Je vois que vous avez un téléphone sur votre bureau. Combien de personnes comprennent vraiment comment fonctionne ce téléphone? Ils ne le savent pas, mais ils savent comment l’utiliser. Lorsqu’on leur parle des vulnérabilités en matière de sécurité, je crois que ça ne veut rien dire pour 99,44 % des gens.

[Français]

Le vice-président : Avant de conclure la réunion, j’aurais une question pour M. Rapin que j’ai posée précédemment aux autres témoins.

Dans cette lutte aux cybercriminels, sommes-nous condamnés à être toujours sur la défensive, ou pouvons-nous espérer un jour faire des arrestations et mettre des cybercriminels en accusation?

M. Rapin : Premièrement, je ne sais pas à quel point on peut dire que le Canada est uniquement sur la défensive dans la mesure où, si ma mémoire est bonne, à la fin de 2021, le Centre de la sécurité des télécommunications a dit qu’il avait mené une opération offensive contre un groupe cybercriminel. C’est la première fois qu’on avait connaissance d’un tel événement au Canada. Il y a donc des actions proactives de la part du Canada.

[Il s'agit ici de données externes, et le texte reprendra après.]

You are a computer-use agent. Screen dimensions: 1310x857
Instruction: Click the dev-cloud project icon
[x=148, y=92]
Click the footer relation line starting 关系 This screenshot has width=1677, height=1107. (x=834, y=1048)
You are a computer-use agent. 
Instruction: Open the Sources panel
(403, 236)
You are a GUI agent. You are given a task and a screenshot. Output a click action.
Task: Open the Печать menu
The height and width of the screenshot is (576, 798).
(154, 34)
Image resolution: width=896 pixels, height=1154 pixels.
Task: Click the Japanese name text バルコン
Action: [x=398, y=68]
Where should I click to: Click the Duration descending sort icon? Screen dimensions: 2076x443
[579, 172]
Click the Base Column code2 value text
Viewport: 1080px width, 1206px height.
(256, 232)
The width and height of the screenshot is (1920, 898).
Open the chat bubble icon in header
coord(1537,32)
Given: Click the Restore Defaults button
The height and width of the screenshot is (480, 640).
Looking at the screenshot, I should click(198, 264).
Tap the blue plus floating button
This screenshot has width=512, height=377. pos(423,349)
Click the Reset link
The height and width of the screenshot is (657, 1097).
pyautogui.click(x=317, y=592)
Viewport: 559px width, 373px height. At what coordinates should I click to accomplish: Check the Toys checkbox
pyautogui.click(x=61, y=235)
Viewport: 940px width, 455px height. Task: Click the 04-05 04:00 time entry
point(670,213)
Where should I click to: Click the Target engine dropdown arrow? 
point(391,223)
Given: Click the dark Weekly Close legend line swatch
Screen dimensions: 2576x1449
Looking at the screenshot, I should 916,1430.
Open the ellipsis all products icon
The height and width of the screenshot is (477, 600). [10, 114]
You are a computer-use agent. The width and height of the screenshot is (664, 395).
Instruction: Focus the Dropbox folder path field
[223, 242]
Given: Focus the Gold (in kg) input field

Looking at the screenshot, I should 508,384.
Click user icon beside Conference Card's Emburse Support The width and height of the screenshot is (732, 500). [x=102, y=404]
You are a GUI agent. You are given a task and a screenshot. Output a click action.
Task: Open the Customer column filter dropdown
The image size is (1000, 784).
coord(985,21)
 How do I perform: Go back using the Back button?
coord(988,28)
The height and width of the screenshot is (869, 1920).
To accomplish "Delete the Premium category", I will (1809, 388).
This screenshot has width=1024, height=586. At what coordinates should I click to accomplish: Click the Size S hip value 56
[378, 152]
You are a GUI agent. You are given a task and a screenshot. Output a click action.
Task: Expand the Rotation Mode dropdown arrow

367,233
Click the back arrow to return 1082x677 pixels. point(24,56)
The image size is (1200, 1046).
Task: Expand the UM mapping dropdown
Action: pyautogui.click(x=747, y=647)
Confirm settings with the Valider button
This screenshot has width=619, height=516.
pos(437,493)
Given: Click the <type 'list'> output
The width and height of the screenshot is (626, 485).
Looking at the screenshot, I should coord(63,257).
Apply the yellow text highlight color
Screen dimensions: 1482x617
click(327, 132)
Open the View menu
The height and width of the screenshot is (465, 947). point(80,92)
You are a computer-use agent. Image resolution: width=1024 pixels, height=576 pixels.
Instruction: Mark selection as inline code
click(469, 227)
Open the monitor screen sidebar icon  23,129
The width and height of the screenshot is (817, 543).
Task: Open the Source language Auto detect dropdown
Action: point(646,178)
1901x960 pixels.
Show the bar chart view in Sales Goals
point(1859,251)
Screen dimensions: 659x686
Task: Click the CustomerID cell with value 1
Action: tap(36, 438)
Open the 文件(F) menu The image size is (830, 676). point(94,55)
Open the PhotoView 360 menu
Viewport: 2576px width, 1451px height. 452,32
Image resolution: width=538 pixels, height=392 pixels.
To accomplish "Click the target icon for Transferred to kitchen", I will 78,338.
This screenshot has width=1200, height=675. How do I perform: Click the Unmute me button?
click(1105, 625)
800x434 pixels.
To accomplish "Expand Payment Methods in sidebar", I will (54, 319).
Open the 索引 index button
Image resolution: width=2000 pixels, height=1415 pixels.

Sur l’aspect judiciaire, c’est quelque chose que les États-Unis font de plus en plus. On voit de plus en plus d’inculpations extrêmement publiques de la part du FBI, avec parfois les photos des personnes identifiées et recherchées. À la fin de 2022, la justice américaine a condamné pour la première fois un pirate informatique lié au renseignement chinois qu’ils ont réussi à faire arrêter en Belgique, à extrader aux États-Unis et à traduire en justice. On voit donc que ce sont des choses qui... Cela peut fonctionner dans un cas par rapport à plusieurs autres, mais on voit que ces démarches peuvent parfois aboutir. C’est quelque chose que le Canada devrait envisager de faire un peu plus intensément, soit de sa propre initiative, soit en collaborant avec les États-Unis pour faire des inculpations conjointes. Je pense que ce sont des pistes qu’il faut explorer.

Le vice-président : Cela nous amène à la fin de notre réunion. Je tiens à remercier sincèrement MM. Valeriano, Rapin et Hodgson, ainsi que tous nos témoins aujourd’hui.

Ces discussions sont extrêmement importantes et nous vous sommes reconnaissants d’y avoir participé. Je vous remercie encore une fois.

Notre prochaine réunion aura lieu lundi prochain, le 27 mars, à l’heure habituelle, soit 16 heures (heure de l’Est). Je vous remercie et je vous souhaite une excellente soirée.